● EXERCISE BRIEF
Copy the lines of the material below exactly, starting at the line containing "will click(712, 135)." and ending at the line containing "Tap the 针对应用配置后台功耗".

begin WORKING DATA

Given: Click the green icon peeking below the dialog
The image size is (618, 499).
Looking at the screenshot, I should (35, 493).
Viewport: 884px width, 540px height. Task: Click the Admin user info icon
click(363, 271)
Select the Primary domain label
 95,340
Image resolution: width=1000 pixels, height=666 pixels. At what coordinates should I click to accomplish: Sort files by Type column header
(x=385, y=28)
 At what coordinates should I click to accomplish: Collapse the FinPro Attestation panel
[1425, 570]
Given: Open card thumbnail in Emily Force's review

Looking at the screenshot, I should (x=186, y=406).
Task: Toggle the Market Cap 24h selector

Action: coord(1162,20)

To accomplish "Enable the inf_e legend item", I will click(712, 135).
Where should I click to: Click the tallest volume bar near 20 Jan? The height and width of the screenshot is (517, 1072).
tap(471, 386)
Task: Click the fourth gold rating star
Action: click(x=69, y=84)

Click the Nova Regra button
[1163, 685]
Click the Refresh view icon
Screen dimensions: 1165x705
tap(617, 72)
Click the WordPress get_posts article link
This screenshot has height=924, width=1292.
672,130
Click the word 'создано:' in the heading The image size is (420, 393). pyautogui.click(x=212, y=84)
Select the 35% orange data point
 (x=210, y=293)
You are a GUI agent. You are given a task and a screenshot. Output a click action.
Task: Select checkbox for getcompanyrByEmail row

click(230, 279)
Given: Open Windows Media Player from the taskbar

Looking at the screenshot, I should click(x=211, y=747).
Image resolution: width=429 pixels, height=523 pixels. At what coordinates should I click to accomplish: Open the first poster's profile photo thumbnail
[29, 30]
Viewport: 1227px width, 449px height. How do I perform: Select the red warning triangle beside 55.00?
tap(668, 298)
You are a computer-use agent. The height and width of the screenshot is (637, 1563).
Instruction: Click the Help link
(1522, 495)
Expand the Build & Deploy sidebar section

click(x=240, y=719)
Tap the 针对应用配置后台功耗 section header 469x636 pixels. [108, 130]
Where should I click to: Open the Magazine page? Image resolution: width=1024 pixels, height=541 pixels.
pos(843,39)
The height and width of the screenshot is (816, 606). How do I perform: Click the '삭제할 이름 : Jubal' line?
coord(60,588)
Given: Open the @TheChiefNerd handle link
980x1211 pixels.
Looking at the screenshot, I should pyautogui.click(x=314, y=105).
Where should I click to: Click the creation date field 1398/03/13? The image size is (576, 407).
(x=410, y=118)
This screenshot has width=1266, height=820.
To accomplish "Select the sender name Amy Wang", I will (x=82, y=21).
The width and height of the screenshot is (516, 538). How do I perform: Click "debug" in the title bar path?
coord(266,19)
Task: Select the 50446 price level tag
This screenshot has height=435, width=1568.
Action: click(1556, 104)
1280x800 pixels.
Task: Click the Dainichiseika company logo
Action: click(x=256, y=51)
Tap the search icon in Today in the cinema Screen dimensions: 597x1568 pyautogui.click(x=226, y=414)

end WORKING DATA

● CORRECT RESULT
To accomplish "Enable the inf_e legend item", I will click(712, 135).
Where should I click to: Click the tallest volume bar near 20 Jan? The height and width of the screenshot is (517, 1072).
tap(471, 386)
Task: Click the fourth gold rating star
Action: click(x=69, y=84)

Click the Nova Regra button
[1163, 685]
Click the Refresh view icon
Screen dimensions: 1165x705
tap(617, 72)
Click the WordPress get_posts article link
This screenshot has height=924, width=1292.
672,130
Click the word 'создано:' in the heading The image size is (420, 393). pyautogui.click(x=212, y=84)
Select the 35% orange data point
 (x=210, y=293)
You are a GUI agent. You are given a task and a screenshot. Output a click action.
Task: Select checkbox for getcompanyrByEmail row

click(230, 279)
Given: Open Windows Media Player from the taskbar

Looking at the screenshot, I should click(x=211, y=747).
Image resolution: width=429 pixels, height=523 pixels. At what coordinates should I click to accomplish: Open the first poster's profile photo thumbnail
[29, 30]
Viewport: 1227px width, 449px height. How do I perform: Select the red warning triangle beside 55.00?
tap(668, 298)
You are a computer-use agent. The height and width of the screenshot is (637, 1563).
Instruction: Click the Help link
(1522, 495)
Expand the Build & Deploy sidebar section

click(x=240, y=719)
Tap the 针对应用配置后台功耗 section header 469x636 pixels. [108, 130]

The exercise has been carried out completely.